-- START OF MATERIAL TO PROCESS --
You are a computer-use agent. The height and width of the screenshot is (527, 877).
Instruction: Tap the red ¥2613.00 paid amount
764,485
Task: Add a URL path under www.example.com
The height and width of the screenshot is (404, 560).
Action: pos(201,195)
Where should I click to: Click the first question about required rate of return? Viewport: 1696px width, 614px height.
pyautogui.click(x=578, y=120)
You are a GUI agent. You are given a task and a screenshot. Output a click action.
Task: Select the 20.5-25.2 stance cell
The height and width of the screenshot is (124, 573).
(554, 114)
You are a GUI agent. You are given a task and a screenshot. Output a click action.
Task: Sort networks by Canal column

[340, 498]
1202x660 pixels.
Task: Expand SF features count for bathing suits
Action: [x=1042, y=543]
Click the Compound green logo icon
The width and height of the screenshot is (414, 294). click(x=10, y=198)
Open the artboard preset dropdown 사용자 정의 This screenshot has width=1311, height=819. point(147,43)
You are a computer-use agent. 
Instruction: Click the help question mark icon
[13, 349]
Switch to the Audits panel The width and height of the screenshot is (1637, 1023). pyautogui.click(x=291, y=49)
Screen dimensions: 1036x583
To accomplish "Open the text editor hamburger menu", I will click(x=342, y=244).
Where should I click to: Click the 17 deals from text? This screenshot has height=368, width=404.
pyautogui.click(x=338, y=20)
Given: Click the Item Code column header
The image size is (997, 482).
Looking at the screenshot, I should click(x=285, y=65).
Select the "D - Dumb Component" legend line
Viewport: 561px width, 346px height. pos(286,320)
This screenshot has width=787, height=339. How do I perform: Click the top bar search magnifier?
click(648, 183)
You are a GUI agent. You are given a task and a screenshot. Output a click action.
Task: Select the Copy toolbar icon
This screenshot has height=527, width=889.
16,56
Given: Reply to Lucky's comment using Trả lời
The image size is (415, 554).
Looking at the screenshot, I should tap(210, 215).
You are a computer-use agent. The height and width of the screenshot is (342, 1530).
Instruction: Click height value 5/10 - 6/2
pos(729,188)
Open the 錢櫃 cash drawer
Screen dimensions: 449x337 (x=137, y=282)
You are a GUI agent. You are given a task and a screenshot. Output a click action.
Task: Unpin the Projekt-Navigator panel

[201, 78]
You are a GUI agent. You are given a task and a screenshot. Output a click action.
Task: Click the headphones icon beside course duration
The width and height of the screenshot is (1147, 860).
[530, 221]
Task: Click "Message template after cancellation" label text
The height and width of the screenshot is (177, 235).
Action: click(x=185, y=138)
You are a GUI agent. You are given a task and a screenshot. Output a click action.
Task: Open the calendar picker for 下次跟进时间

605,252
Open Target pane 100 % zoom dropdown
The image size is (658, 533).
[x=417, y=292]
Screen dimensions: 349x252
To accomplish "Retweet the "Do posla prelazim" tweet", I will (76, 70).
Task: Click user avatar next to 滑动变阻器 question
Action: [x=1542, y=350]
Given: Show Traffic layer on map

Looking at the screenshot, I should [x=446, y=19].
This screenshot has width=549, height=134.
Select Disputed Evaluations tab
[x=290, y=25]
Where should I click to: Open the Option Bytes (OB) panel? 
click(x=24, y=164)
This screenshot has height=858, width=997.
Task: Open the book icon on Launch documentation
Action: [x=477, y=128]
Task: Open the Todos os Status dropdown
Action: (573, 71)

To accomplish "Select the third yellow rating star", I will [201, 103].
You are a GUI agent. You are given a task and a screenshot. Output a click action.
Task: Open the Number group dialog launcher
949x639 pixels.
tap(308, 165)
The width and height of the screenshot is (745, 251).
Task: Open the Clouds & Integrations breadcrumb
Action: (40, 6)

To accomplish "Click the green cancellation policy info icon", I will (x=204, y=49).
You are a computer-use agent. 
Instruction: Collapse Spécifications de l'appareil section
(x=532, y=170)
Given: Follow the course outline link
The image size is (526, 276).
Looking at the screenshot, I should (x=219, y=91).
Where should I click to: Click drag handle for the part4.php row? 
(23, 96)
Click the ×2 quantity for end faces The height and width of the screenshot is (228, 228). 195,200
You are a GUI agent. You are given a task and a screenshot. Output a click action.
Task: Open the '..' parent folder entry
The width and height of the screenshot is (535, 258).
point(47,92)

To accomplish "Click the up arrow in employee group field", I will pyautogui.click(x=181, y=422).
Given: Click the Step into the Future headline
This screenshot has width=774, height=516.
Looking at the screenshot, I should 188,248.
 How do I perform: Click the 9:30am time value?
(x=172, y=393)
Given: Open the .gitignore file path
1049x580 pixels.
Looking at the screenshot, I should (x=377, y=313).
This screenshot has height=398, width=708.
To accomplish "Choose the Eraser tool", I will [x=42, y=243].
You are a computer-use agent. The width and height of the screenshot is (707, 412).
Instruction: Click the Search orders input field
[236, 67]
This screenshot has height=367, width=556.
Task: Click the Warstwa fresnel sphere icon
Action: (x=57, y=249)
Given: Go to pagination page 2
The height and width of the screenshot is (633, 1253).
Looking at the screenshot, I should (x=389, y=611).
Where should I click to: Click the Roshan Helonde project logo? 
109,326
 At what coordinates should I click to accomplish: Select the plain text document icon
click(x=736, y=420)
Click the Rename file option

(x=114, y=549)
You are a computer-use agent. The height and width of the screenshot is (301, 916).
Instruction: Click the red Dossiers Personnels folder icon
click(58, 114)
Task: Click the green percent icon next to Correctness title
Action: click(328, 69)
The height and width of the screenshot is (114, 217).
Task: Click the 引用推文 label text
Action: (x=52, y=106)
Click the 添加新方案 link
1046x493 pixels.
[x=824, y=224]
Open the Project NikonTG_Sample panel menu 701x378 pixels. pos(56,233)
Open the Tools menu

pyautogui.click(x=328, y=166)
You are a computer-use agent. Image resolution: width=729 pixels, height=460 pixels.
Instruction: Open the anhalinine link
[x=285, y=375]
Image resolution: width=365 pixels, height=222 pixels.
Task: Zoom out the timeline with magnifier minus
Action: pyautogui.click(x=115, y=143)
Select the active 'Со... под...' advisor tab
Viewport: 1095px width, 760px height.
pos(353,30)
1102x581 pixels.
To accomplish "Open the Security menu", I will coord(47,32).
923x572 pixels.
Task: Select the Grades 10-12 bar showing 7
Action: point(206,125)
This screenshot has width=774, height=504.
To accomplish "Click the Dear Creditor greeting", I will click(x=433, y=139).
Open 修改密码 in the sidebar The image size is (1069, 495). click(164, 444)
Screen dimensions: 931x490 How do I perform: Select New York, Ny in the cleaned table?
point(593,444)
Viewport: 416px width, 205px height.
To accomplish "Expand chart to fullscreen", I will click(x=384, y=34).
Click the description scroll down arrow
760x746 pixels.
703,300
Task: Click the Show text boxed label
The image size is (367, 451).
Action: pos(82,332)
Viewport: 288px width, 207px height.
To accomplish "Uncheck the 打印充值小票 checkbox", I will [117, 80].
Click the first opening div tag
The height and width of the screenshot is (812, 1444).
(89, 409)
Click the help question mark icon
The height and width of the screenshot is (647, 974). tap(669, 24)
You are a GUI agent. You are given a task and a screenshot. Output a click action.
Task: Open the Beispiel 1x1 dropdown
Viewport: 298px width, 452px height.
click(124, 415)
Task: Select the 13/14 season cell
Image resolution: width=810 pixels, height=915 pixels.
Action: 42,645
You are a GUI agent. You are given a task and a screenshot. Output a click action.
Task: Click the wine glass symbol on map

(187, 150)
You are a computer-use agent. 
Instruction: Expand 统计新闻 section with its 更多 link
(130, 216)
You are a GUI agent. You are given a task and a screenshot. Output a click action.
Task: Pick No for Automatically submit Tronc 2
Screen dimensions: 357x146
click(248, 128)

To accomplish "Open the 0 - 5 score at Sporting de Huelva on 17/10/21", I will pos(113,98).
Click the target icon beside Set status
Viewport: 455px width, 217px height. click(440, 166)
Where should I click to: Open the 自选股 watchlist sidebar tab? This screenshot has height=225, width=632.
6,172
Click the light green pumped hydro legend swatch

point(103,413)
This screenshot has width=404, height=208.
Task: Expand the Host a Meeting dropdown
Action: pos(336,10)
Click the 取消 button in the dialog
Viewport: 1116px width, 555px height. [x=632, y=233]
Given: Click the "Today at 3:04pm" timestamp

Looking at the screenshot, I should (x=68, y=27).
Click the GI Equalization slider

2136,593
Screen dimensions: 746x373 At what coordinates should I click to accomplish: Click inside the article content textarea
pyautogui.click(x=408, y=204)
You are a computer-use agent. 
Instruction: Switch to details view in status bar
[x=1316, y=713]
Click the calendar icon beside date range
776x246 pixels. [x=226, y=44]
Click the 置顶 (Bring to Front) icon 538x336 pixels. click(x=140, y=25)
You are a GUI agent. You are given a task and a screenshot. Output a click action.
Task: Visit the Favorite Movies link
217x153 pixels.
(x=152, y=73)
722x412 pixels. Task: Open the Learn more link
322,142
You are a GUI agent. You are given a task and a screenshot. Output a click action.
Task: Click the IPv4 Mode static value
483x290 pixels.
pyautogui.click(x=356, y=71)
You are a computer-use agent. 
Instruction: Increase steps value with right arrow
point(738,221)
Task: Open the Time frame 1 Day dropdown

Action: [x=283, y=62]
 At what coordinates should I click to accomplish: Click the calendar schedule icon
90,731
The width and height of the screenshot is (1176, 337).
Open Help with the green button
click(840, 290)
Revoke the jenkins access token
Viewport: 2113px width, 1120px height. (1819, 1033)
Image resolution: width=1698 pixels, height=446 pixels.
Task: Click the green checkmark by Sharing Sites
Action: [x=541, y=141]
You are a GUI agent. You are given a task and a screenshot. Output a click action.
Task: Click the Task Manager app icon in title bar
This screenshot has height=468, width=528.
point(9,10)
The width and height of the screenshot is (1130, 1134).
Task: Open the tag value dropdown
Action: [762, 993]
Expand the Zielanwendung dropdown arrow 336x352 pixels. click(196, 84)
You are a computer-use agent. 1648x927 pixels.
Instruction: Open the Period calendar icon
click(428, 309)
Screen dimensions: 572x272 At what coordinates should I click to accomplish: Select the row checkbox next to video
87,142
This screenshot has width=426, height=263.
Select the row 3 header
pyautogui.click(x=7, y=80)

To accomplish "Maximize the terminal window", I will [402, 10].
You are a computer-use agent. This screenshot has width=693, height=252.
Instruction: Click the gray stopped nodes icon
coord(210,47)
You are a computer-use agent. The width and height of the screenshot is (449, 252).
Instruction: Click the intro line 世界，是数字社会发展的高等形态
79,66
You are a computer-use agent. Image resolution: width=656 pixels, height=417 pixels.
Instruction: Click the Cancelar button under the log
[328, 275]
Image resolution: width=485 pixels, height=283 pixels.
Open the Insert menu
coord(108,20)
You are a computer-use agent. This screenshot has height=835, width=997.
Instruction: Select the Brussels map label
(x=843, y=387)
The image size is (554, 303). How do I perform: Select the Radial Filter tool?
-- END OF MATERIAL TO PROCESS --
**GIVEN EXERCISE**
Pick out every line in the rows above that contains the word "calendar", matching case, and copy each one out.

**TASK ANSWER**
Task: Open the calendar picker for 下次跟进时间
Click the calendar icon beside date range
 At what coordinates should I click to accomplish: Click the calendar schedule icon
Instruction: Open the Period calendar icon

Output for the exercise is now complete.